Copy the thread about Kindle magazines on the iPad below, between "If nothing else, I" and "want the pictures.", inclusive, renaming "Zinio" to "Flipster" throughout.

# [Selection]
::::::::::

# Kindle Magazines and Newspapers Now Available for iPad/iPhone App with color



## mooshie78 (Jul 15, 2010)

List of available publications here: http://www.amazon.com/b/ref=amb_link_356975162_2?ie=UTF8&node=2488483011&pf_rd_m=ATVPDKIKX0DER&pf_rd_s=center-2&pf_rd_r=0MQN7BJY1VNJ0AB3ZYP8&pf_rd_t=101&pf_rd_p=1310263122&pf_rd_i=133141011

I'm doing a trial of Newsweek and I'm impressed so far. Nice to get the articles with all the pictures etc.


----------



## Neil Clarke (Mar 14, 2011)

Great news!  Thanks for passing that along.

-Neil


----------



## kindlegrl81 (Jan 19, 2010)

Does the Amazon version of a magazine not include all the pictures that the paper version does?


I downloaded National Geographic because I was interested in the Cleopatra article but the issue only had one tiny picture at the beginning of each article. I will admit it has been awhile since I picked up a NG but I remember them having a lot more pictures involved.


----------



## gdae23 (Apr 30, 2009)

Thanks for the link. I was wondering if there was a list like this. I just bought an issue of Smithsonian magazine to try this out. I'm not familiar with the paper version so I dont know how the digital version compares. But it has quite a few photos which look great, especially when they're enlarged on the Kindle app.


----------



## mooshie78 (Jul 15, 2010)

kindlegrl81 said:


> Does the Amazon version of a magazine not include all the pictures that the paper version does?
> 
> I downloaded National Geographic because I was interested in the Cleopatra article but the issue only had one tiny picture at the beginning of each article. I will admit it has been awhile since I picked up a NG but I remember them having a lot more pictures involved.


Yeah, the kindle versions have always been gimped on that stuff compared to the print versions since it was built to work on a 6" e-ink screen.

Now that they have magazines in the iPad app hopefully some magazines will start optimizing for it more and including more pictures etc.

If nothing else, I like reading the articles on the bigger screen, like the few pictures I have seen in Newseek thus far being in color, and like that it's much faster to navigate (i.e. jump back and forth between articles and table of contents) than it is on the Kindle.


----------



## kindlegrl81 (Jan 19, 2010)

In that case think I will cancel the Amazon subscription and start one on Zinio. They are basically the same price in the end but Zinio does the entire magazine. 

Amazon would have been nice since they charge by the month instead of the yearly subscription but I want the pictures.


----------



## Neil Clarke (Mar 14, 2011)

> Does the Amazon version of a magazine not include all the pictures that the paper version does?


The publisher could have included all of the images if they wanted to. It's fairly easy to do. Sounds like a bad move on their part.


----------



## KathyGleason (May 5, 2011)

I have the NY Post app for iPad and vie been really happy with it. 1.99 to purchase and its the entire paper, as if you were reading it in print form except without the inky fingers. I used to use the NY Times app as well, but to be honest wasn't as happy with it, not really like a newspaper, more just like a news site. And now it's 20 dollars a month for full access!

::::::::::

# [Raw data]
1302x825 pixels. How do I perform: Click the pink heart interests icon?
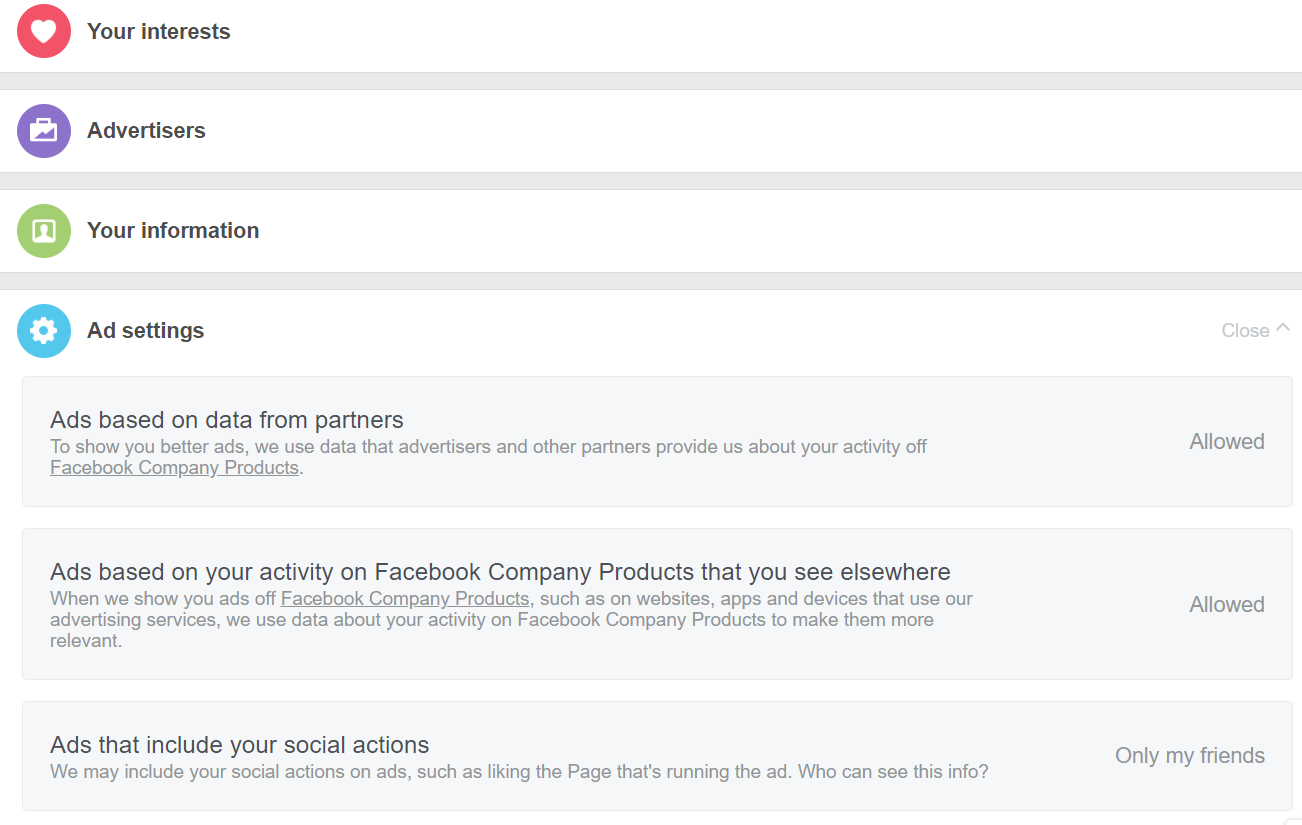pos(43,31)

::::::::::

# [Output for this task]
If nothing else, I like reading the articles on the bigger screen, like the few pictures I have seen in Newseek thus far being in color, and like that it's much faster to navigate (i.e. jump back and forth between articles and table of contents) than it is on the Kindle.


----------



## kindlegrl81 (Jan 19, 2010)

In that case think I will cancel the Amazon subscription and start one on Flipster. They are basically the same price in the end but Flipster does the entire magazine. 

Amazon would have been nice since they charge by the month instead of the yearly subscription but I want the pictures.